PROVIDED PASSAGE:
Friday Funnies- brought to you by my Bro-In-Law [police officer] "buff".
The following 15 Police Comments were taken from police car videos around the country. Count down to #1... the photo that's from a "gun show" I went to.
I loved the shirt.
#15 "Relax, the handcuffs are tight because they're new. They'll stretch after you wear them a while."# 14 "If you take your hands off the car, I'll make your birth certificate a worthless document."
#13 "If you run, you'll only go to jail tired."
#12 "Can you run faster than 1200 feet per second? Because that's the speed of the bullet that'll be chasing you."
#11 "You don't know how fast you were going? I guess that means I can write anything I want to on the ticket, huh?"
#10 "Yes, sir, you can talk to the shift supervisor, but I don't think it will help. Oh, did I mention that I'm the shift supervisor?"
#9 "Warning! You want a warning? O. K., I'm warning you not to do that again or I'll give you another ticket."

PROVIDED MATERIAL:

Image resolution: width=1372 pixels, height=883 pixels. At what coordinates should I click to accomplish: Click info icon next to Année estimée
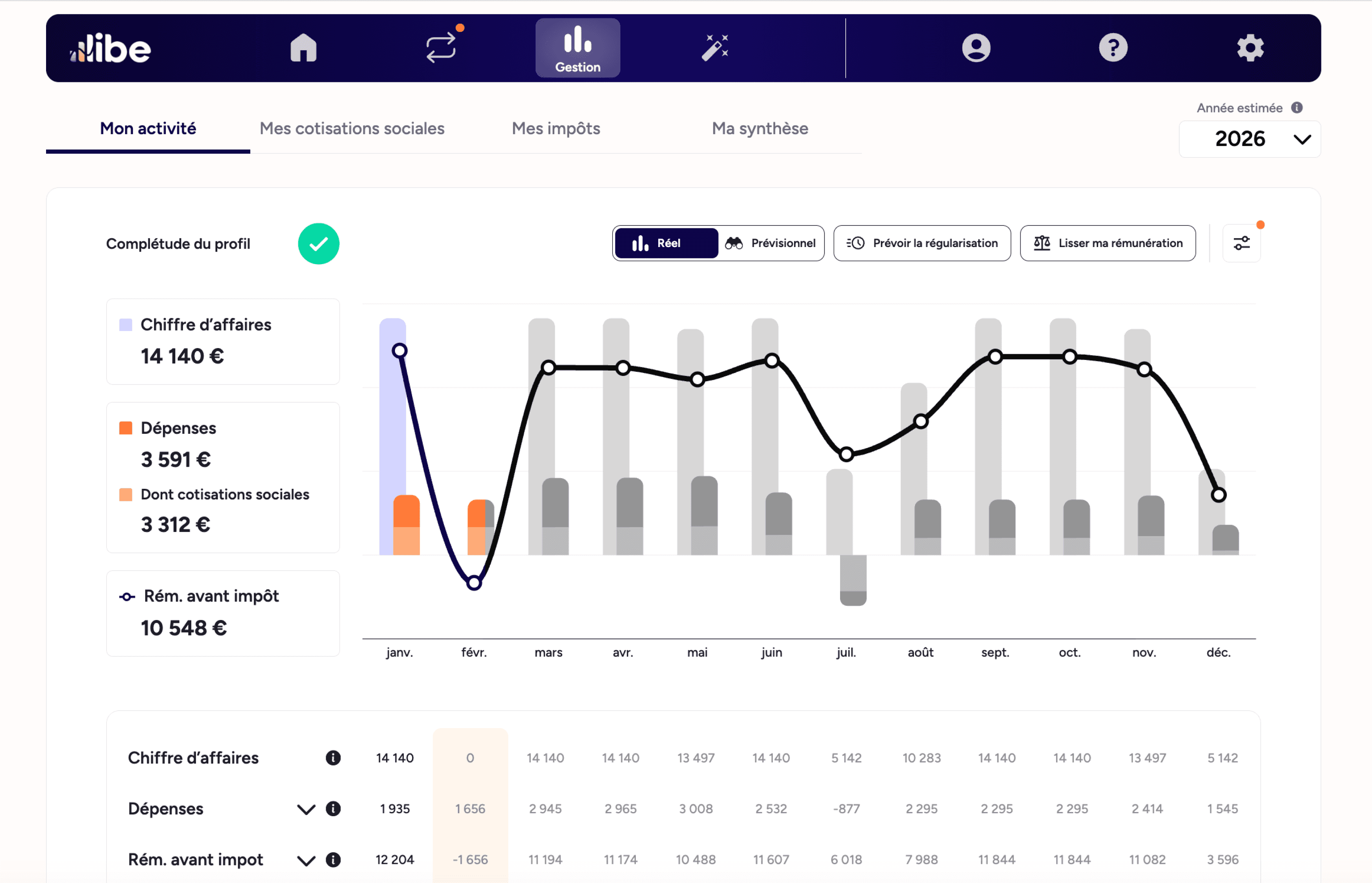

TO BE DONE:
[a] In the police comments list above, what speed does #12 give for the bullet?
[b] Pick up the police comments list above after its last sentence and carry it on.

TASK-BY-TASK ANSWERS:
[a] 1200 feet per second.

[b]
#8 "The answer to this last question will determine whether you are drunk or not. Was Mickey Mouse a cat or a dog?"
#7 "Fair? You want me to be fair? Listen, fair is a place where you go to ride on rides, eat cotton candy, and corn dogs and step in monkey poo. "
#6 "Yeah, we have a quota. Two more tickets and my wife gets a toaster oven."
#5 "In God we trust, all others we run through NCIC."
#4 "How big were those 'Just two beers' you say you had?"
#3 "No sir, we don't have quotas anymore. We used to, but now we're allowed to write as many tickets as we can."
#2 "I'm glad to hear that chief (of Police) Hawker is a personal friend of yours. So you know someone who can post your bail."
#1 "You didn't think we give pretty women tickets? You're right, we don't. Sign here." [ouch].
HAPPY FRIDAY!!
40 comments:
Hahah, ouch indeed!
Love #1. I have used 15, 13, and 12. If you pair 12 and 13 its if you run you'll only die tired.
My 7 is Fair? The fair only comes to town once a year and you still have to BUY a ticket.
Ha ha...too funny!
I've never seen monkey poo at a fair. Weird.
Luke - wow. It is written. You brave sole. ;)
SU&R - apparently, you are going to the wrong "fair's".
Oh number one!
Love it! My brother used #11. Trying to remember some others. I'm going to see him this weekend.
Me+cops=not friends. Never get out of tickets. Travis has NEVER gotten a ticket. I guess he is the pretty one, bald head and all.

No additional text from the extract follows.